Utilizing the existing employees of National Housing – there will be no sending home of these already underpaid workers – the UPP will offer affordable housing for all, made available through three flexible financing options.  We will build housing developments of the future, also known as “smart community” plans.  These include condo-style single-family units that will ease the housing crisis and yield affordable homes that feature modern infrastructure, renewable energy, broadband, recreational and services facilities.
We must also address the irregularities associated with NAMCO. How is the people’s money really being spent?  There have been many questionable deals and suspected speculation, and so the UPP has committed to Suspend – Audit – and Dissolve NAMCO.
The primary companies that form part of NAMCO’s investment portfolio (present and future) are WIOC, State Insurance, Caribbean Union Bank and APUA PCS – ALL of which were in operation years before NAMCO was conceived – and will continue to operate long after NAMCO is wound up.
Prior to the creation of NAMCO, all surplus after-tax income generated by these companies was paid into the Consolidated Fund. As a result, these funds were readily available to finance well-needed social programmes.

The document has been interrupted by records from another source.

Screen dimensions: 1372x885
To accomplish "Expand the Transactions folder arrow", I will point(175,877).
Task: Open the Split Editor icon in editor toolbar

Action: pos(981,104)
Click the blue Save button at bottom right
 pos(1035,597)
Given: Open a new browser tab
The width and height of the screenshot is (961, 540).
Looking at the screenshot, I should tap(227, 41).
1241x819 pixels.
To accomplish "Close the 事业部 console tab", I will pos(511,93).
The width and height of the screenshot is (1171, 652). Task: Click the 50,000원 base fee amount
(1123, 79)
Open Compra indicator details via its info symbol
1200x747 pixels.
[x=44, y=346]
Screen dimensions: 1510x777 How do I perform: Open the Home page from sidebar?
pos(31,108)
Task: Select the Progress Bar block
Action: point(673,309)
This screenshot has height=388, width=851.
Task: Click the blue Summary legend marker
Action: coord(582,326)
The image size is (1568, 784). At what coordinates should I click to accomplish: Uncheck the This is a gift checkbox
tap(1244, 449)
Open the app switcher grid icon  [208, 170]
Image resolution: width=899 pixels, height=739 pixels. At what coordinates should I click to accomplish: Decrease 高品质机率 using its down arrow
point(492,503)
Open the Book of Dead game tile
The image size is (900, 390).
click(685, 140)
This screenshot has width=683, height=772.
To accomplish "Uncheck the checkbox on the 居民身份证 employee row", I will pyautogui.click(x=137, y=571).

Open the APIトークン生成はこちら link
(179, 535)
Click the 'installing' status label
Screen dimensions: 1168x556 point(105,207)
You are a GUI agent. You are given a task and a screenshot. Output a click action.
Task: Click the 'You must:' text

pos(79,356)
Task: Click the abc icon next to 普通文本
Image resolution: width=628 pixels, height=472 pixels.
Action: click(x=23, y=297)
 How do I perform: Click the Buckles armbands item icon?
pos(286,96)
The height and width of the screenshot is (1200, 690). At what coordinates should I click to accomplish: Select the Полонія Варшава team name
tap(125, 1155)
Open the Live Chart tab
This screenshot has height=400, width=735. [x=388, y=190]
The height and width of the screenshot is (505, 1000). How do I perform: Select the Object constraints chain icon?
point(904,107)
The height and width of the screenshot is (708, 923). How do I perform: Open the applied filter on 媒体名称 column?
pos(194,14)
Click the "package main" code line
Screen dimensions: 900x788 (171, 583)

So the question is: Why do we need NAMCO? The truth is NAMCO IS NOT necessary; and under the ALP, it was used to create another layer of bureaucracy that makes it more difficult to trace what is happening to State revenue.
The UPP Political Leader made this concluding statement:
I know many will question how the UPP will pay for many of our proposed plans and policies. But when you look at the lack of transparency and accountability with NAMCO, National Housing, and other government agencies, the question you should be asking is not “Where the money will come from?” but “Where does our money go?”
The people deserve to know how their money is being spent, and the UPP will ensure greater transparency through public education, regular audits, public reporting and accountability.
There can be no faith in government if our highest offices are excused from scrutiny; the Government should set standards for accountability and the people should demand more of it. Transparency is the currency of leadership and good governance. Transparency is the politics of managing mistrust.
Ahead of the polls tomorrow, peruse our Manifesto, “Relief, Recovery and Shared Prosperity,” in order to better appreciate the UPP’s Redemption Plan.
Vote for change.
Vote for a brighter future for yourselves and your family.
Vote for our beloved Antigua and Barbuda.
Vote as if your life depends on it; because, in fact, it just might.
The United Progressive Party and the Team to Redeem: The Right Choice! The only choice!